The rain struck the roof and ran off, splashing the wharf and leaking through the cracks. A wagon horse busily dropped horse pies under his tail. Buck Float raised the nickeled gun to shoulder height, aiming at a man on the roof. Mack snatched his Colt out and steadied it with both hands.
“Don’t.”
Buck Float lowered his muzzle an inch or so, studying Mack over his gun arm. “I don’t b’lieve you got the balls to pull that trigger, Chance.”
“You try me, Buck. Come on.”
“I’m turning around,” the first driver blurted. “I ain’t dyin’ for Himmel or any other nabob. Sit down, Buck.” Buck Float clenched his teeth. “Buck, damn you, I’m leavin’.” Float delivered himself of some obscenities, and jerked the nickeled pistol down.
Mack lowered his revolver to waist level. The men on the roof held their positions as the driver executed a wide turn in Mack’s loading bay and passed the other three wagons, which, one by one, turned around in the dock. Mack let his shoulders slump. His gut hurt fiercely.
He waved the men off the roof and trudged toward the door, his shoes squeaking and leaking water. He’d forgotten about the small man still standing in the lee of the shanty, watching.
“Quite a little stand-off,” Johnson said early the next day. “All the papers got the story. Most ain’t very complimentary about you.”
“I’m used to that.”
“I’d of been there with you ’f you hadn’t been so damn secretive about it.”
“I didn’t want anyone hurt, least of all my friends.”
“You don’t seem too pleased about trouncin’ that crowd.”

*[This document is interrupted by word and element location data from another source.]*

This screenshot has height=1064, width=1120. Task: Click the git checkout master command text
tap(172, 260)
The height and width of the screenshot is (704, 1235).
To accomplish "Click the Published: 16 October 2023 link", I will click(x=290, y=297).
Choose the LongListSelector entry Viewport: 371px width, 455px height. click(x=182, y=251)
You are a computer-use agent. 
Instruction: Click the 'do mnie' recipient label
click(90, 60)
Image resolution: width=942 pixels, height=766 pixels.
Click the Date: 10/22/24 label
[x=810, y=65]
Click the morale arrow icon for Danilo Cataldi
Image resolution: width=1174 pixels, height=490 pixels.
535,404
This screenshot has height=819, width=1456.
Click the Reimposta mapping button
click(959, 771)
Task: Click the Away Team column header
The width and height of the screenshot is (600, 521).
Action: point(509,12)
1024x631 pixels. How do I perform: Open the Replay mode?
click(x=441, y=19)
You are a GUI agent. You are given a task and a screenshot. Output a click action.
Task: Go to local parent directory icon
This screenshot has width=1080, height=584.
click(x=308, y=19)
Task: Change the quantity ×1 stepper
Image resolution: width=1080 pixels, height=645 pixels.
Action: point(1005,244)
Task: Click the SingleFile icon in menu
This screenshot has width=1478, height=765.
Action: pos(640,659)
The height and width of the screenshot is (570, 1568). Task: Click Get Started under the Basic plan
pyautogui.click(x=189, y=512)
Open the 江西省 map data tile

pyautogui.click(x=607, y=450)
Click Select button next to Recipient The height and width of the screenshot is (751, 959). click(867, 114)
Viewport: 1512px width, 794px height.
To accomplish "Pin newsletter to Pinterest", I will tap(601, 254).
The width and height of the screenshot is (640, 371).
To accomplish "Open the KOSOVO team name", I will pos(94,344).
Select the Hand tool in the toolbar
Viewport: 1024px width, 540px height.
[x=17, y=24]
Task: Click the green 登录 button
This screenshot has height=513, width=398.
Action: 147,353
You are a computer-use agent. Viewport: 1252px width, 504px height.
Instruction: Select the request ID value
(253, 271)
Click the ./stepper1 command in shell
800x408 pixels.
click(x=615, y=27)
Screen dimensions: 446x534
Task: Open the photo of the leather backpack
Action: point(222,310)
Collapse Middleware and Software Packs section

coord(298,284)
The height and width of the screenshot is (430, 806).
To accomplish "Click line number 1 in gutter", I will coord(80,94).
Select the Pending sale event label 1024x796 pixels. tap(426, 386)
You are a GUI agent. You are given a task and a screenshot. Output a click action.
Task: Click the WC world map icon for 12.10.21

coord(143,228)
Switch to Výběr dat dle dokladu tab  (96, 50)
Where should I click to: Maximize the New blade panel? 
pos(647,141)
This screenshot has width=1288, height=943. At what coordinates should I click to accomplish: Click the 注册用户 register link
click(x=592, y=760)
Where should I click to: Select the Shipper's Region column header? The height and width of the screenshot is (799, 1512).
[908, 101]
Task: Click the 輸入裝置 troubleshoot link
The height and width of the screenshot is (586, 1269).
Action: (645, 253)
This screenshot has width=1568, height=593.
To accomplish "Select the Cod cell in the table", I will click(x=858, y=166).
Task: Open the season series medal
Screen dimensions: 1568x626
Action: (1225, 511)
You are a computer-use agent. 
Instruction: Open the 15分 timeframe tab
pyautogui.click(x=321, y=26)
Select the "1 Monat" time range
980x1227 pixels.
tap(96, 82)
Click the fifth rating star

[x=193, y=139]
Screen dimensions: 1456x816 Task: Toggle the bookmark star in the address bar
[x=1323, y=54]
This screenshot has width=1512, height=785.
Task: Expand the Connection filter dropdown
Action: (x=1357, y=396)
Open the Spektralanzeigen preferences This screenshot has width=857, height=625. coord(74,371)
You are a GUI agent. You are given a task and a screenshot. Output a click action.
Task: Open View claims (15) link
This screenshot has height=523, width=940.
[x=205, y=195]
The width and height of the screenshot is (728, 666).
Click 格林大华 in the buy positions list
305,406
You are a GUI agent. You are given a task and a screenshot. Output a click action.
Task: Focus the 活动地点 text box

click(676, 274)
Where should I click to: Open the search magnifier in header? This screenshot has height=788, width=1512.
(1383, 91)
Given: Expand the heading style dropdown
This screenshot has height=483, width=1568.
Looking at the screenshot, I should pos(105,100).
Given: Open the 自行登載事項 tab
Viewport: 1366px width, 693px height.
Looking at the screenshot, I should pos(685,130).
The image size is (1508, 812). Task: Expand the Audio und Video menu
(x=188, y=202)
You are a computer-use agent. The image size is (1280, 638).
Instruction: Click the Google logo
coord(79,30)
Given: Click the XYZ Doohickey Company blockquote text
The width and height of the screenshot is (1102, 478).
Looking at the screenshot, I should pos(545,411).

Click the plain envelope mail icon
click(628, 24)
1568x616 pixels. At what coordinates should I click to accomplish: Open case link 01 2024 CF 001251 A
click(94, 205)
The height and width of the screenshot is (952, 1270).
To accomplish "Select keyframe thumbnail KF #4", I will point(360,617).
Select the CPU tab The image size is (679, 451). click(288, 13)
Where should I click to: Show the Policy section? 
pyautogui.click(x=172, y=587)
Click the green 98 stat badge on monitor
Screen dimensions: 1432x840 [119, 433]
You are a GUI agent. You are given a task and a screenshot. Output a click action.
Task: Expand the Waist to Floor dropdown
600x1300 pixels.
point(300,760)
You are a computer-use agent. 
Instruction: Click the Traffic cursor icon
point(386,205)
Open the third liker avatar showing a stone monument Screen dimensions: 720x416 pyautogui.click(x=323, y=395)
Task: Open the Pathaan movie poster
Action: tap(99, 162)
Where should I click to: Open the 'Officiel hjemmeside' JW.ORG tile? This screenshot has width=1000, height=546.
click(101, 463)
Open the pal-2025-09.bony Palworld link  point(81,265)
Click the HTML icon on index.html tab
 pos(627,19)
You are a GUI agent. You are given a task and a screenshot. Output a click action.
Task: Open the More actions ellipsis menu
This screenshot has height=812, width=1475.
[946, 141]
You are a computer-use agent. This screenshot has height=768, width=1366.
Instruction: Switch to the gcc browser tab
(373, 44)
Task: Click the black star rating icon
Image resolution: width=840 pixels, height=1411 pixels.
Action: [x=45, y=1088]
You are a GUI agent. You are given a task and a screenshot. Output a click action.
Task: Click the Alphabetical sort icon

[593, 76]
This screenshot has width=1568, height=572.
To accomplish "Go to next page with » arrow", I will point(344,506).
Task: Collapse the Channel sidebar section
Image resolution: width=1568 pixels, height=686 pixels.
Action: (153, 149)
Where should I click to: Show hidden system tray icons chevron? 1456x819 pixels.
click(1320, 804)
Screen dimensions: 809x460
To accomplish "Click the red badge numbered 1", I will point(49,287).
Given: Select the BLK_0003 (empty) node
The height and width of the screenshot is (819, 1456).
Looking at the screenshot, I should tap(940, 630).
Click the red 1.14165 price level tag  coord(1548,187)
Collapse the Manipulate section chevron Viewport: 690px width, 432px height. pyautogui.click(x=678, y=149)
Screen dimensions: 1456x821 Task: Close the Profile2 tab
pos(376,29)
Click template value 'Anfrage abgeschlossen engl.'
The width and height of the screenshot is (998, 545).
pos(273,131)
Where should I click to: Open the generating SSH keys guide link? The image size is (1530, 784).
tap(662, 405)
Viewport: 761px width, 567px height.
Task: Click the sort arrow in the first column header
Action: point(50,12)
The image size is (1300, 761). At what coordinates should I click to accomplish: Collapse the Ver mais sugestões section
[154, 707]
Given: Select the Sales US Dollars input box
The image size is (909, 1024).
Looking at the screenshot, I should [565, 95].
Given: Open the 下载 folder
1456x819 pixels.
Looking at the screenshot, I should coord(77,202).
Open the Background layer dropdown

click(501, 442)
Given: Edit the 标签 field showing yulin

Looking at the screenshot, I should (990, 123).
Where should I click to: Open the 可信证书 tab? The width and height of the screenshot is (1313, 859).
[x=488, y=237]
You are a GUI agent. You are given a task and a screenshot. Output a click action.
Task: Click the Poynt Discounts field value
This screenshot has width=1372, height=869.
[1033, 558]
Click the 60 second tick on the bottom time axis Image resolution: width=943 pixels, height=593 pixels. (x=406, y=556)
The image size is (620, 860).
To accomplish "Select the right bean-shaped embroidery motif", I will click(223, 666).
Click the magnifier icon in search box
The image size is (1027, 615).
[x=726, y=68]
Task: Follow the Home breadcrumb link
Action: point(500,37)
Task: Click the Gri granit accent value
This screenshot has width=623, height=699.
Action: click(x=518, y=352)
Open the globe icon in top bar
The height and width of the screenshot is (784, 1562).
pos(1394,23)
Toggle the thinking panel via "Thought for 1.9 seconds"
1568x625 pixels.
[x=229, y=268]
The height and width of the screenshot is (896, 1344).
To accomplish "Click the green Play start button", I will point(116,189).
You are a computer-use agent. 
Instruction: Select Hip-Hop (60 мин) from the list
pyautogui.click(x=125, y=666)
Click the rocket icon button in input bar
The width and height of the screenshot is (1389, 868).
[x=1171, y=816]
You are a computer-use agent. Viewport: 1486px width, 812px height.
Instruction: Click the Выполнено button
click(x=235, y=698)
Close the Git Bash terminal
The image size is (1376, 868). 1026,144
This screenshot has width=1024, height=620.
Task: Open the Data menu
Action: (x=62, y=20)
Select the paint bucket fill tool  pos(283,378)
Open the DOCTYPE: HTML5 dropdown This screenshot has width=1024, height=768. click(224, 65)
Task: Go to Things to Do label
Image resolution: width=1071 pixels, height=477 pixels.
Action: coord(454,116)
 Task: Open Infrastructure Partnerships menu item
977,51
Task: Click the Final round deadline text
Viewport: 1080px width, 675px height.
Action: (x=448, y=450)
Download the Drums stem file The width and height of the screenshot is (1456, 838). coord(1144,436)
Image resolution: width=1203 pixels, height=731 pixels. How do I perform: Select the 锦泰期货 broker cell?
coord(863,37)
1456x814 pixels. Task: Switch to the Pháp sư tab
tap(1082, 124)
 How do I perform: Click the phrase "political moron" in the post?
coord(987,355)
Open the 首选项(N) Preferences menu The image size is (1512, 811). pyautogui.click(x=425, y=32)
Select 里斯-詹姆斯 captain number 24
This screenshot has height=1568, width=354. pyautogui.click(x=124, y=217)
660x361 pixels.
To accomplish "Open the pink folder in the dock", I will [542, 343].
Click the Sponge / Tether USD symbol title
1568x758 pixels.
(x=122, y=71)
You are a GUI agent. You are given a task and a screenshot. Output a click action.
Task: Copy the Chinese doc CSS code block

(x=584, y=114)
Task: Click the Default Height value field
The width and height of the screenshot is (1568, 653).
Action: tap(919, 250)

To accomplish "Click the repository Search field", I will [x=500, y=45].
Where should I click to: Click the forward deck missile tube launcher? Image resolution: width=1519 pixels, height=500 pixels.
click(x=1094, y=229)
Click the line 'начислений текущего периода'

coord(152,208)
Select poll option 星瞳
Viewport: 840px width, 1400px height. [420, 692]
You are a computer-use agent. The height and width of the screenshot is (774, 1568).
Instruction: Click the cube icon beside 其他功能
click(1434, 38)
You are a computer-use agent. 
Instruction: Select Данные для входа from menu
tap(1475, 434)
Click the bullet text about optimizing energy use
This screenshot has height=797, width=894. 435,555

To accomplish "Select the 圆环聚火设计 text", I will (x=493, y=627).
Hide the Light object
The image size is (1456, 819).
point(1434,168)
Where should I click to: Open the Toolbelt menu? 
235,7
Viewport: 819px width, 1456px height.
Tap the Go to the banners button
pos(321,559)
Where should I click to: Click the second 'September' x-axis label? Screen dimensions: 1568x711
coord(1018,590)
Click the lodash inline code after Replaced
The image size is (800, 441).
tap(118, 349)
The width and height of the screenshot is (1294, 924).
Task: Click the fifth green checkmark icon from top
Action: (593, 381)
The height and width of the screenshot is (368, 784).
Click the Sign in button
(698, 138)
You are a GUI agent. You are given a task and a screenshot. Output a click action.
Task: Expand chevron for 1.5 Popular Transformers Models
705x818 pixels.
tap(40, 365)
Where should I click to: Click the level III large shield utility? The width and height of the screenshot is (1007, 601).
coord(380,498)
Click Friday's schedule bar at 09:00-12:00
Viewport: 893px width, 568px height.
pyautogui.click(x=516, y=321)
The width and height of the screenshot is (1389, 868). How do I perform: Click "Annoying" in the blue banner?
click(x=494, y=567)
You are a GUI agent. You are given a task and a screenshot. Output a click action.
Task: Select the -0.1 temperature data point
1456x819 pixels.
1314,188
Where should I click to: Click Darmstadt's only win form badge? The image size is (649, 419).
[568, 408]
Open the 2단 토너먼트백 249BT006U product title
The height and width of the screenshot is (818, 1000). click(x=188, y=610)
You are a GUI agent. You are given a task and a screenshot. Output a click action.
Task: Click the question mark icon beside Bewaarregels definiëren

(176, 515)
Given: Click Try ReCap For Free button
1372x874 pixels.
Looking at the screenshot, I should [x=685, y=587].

“Nobody trounced anybody. We turned them back with loaded guns and an ambush. I had to do it, but I didn’t like it. I’m guilty of using the same tactics as Shoot Low Sullivan. It solves nothing.”
Johnson shrugged to say maybe, then tugged a scrap of paper from his vest. “Took a call on the downstairs phone while you was up with Alex. Gentleman named Roof. Asked you to meet him at the Pup. I wrote it down.” He showed the scrap:
PUP— 7PM—ROOF.
“Ruef—that’s who it was,” Mack exclaimed.
“How’s that?”
“There was a man watching down at the wharf yesterday. I thought I recognized him from a distance. Abe Ruef.” He spelled the last name. “He’s a lawyer. You don’t follow local politics—”
“Hell no. A politician’s just a road agent with a stiff collar an’ a church membership.”
“Something in that,” Mack agreed. “Ruef cuts quite a figure. He’s a Republican. Or was.”
“One of you boys that’s always suckin’ hind tit, hey?”
That was true; San Francisco politics had been dominated for some years by Democrats and reform independents. Mack explained, “Ruef’s worked in the party a long time. This spring he made a move to take control from Crimmins and Kelly and organized a splinter group, the Republican League. The league got whipped in the August primary. I voted against them because they struck me as a bunch of opportunists. Ruef immediately started promoting a new party. Which says to me he’s chiefly interested in promoting himself.”
“What kind of party?”
“Labor. Ruef and Izzy Less from the barbers’ union are the organizers. They’ve already pulled in most of the waiters, hack drivers, cooks, and beer-bottlers. Ruef says they’ll put up candidates in the fall election. He’s a tough little bastard. Knows the town well—he grew up here. His father started the Meyer Ruef Dry Goods Company down on Market. Ruef went to Berkeley and Hastings Law College. I wonder what he wants out of me?”